►

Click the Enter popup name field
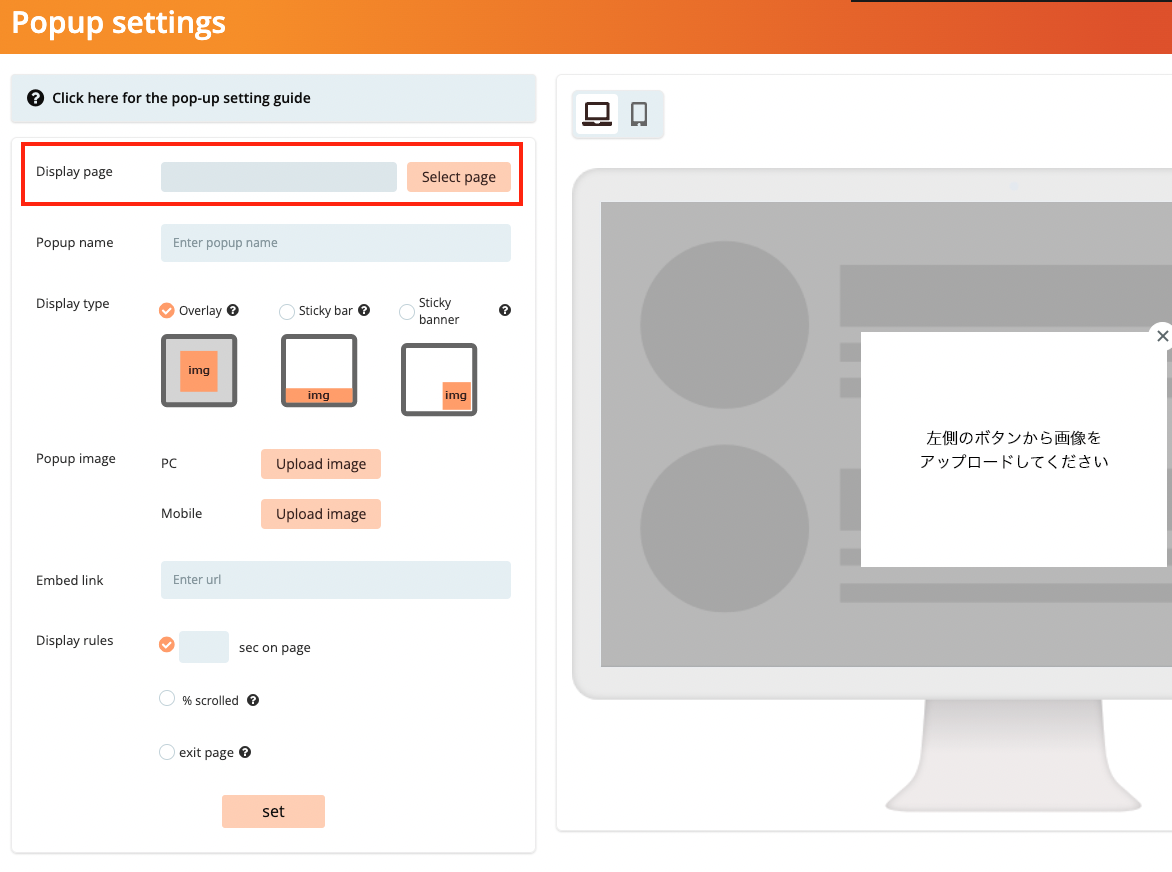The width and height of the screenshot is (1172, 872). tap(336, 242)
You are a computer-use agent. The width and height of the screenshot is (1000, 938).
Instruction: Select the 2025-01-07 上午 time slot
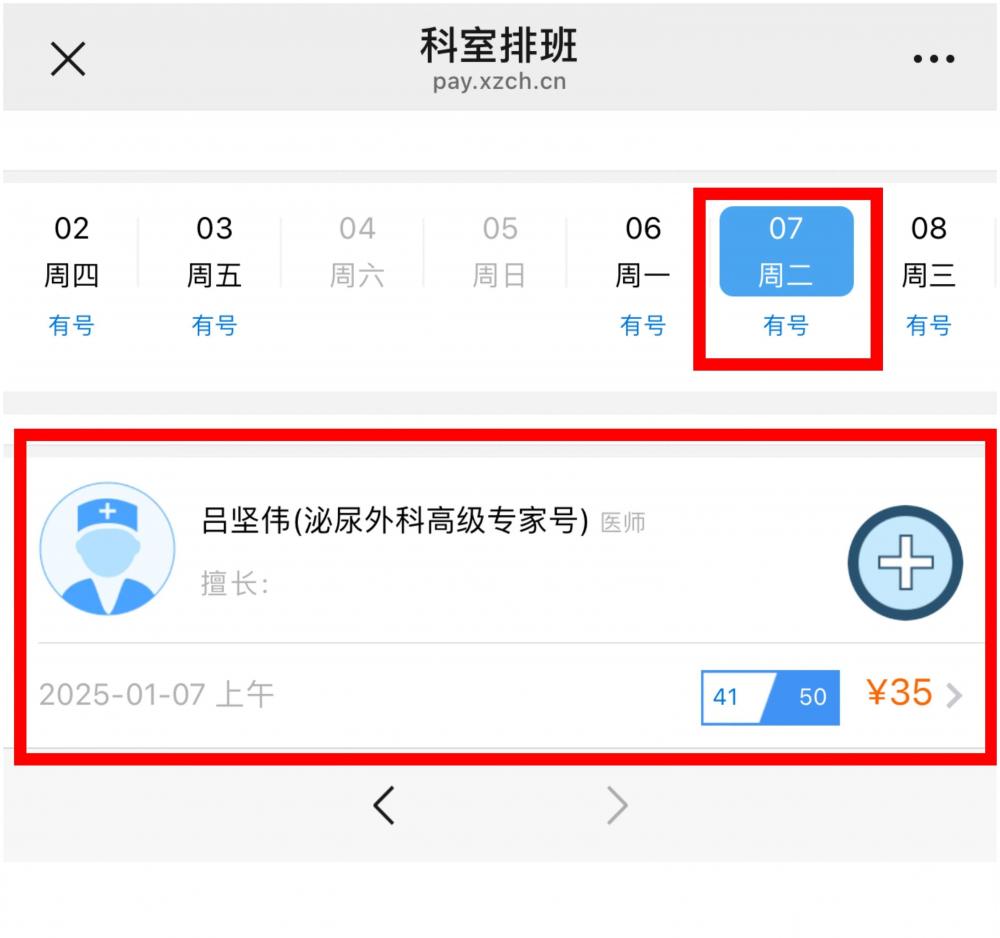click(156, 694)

◄

* Task requirements
Would it be possible to give the material above again exactly, with the pictures left out?

* Exercise output
Click the Enter popup name field
The width and height of the screenshot is (1172, 872). tap(336, 242)
You are a computer-use agent. The width and height of the screenshot is (1000, 938).
Instruction: Select the 2025-01-07 上午 time slot
click(156, 694)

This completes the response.